Büyük markalar, işletmeler ve perakendecilerin, plastik kirliliğini azaltmak için tek kullanımlık ambalajları kullanmak yerine, tekrar kullanım ve dolum sistemlerine yatırım yapması gerekiyor.

  • Okyanuslar İçin

Dünya genelinde yılda 8 – 12 milyon ton plastik okyanusa giriyor. Her yıl 100,000 deniz memelisi ve kaplumbağa ile 1 milyon deniz kuşu plastik kirliliği nedeniyle ölüyor. (1)

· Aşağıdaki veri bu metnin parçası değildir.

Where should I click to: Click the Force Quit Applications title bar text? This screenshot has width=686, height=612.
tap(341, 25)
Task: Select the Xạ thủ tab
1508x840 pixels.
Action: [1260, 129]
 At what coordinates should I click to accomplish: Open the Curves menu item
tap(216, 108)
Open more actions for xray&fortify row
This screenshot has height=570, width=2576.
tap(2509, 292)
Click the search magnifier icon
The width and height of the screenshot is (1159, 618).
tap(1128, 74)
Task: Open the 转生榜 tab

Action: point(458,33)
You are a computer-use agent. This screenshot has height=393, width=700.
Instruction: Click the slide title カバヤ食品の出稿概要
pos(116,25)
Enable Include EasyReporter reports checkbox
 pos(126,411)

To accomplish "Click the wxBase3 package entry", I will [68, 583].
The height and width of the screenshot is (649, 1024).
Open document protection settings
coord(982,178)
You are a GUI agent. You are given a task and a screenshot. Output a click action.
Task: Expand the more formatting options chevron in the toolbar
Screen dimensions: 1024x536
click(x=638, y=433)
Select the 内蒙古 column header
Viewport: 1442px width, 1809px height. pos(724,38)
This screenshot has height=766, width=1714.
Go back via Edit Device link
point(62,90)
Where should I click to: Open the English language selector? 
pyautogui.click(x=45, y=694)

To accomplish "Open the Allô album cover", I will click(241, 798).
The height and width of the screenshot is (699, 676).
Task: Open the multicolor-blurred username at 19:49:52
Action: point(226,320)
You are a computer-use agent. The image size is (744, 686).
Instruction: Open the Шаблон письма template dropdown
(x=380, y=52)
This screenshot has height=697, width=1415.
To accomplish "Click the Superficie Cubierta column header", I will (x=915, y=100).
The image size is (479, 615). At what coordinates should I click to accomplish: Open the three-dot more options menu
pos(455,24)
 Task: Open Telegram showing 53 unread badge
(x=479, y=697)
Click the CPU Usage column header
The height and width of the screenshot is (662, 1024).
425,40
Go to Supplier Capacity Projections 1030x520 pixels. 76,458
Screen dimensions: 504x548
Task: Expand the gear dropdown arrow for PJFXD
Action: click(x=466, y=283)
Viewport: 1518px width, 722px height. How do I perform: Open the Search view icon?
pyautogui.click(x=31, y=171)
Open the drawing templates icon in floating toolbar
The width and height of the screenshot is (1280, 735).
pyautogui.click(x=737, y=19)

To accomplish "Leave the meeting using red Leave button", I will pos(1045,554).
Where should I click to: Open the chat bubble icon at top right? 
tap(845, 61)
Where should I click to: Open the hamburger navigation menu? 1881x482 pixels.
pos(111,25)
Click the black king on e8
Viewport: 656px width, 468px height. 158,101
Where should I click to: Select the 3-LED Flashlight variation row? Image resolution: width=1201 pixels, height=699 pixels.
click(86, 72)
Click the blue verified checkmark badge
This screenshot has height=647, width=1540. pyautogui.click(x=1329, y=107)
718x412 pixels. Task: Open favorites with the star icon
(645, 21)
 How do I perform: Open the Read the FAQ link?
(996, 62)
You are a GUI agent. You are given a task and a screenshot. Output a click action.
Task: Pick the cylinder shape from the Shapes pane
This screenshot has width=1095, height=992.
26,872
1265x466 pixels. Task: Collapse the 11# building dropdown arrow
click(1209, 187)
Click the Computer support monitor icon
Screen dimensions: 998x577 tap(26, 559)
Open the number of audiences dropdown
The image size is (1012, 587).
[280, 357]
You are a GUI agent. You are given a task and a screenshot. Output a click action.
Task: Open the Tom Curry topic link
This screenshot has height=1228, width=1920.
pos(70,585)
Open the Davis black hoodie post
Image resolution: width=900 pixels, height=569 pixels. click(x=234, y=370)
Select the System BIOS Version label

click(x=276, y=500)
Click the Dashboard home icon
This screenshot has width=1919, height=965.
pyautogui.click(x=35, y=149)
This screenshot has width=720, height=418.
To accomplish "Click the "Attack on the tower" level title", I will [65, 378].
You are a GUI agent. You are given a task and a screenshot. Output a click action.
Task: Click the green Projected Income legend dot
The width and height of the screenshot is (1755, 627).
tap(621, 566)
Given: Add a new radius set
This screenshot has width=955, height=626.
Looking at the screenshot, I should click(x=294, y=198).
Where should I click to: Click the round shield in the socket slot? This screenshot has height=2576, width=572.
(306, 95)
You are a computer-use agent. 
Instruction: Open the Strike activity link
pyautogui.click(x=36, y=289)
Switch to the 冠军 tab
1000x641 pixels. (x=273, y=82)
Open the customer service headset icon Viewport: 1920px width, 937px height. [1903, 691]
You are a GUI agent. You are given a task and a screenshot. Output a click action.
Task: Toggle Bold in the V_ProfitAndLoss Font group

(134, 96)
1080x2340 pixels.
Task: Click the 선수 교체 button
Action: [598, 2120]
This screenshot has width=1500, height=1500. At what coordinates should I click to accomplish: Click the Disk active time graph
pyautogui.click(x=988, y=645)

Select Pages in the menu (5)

Çalışmalar okyanustaki kuşların %90’ının midelerinde plastik bulunduğunu gösterdi. Refill ürünleri tercih ederek, sorunun değil çözümün parçası olabiliriz.

  • Gezegen İçin

Çoğu plastik petrol ürünüdür ve üretimi enerji gerektirir. Bu nedenle plastik endüstrisi, iklim kriziyle mücadelece acil eyleme geçilmesi gereken sektörlerden biridir. Dolum (refill), fosil yakıt ekonomisine bağımlılıktan uzaklaşma fırsatı sunar. Dünyayı enerji için fosil yakıtlarla besleyen dev şirketler aynı zamanda plastik hammaddeleri tedarik ederler. Küresel iklim krizine “dur” diyebilmemiz için, bu plastik çılgınlığını frenlemek zorundayız.

  • Sağlığımız İçin

Plastik kirliliği aynı zamanda insan sağlığı sorunudur. Çünkü mikroplastikler, artık kanımızda dolaşmaya başladı.

Plastik ürünler, kimyasal katkı maddeleri içerir ve bu maddelerin ciddi sağlık sorunlarına yol açması kaçınılmaz.

Yeniden Doldurulabilir (Refill) Ambalajların Gezegene Katkısı Ne Olabilir?

Ellen MacArthur Vakfı için yapılan bir rapora göre, yeni bir ürün satın almak yerine dolum satın almak CO2 emisyonlarını %70, enerji kullanımını %65 ve su kullanımını %45 azaltabilir. (2

Yeniden doldurulabilir ambalajlar; malzemeleri ve ürünleri mümkün olduğunca uzun süre kullanmayı, paylaşmayı, yeniden kullanmayı, onarmayı ve geri dönüştürmeyi teşvik eden döngüsel ekonomi modelinin bir parçasını oluşturur.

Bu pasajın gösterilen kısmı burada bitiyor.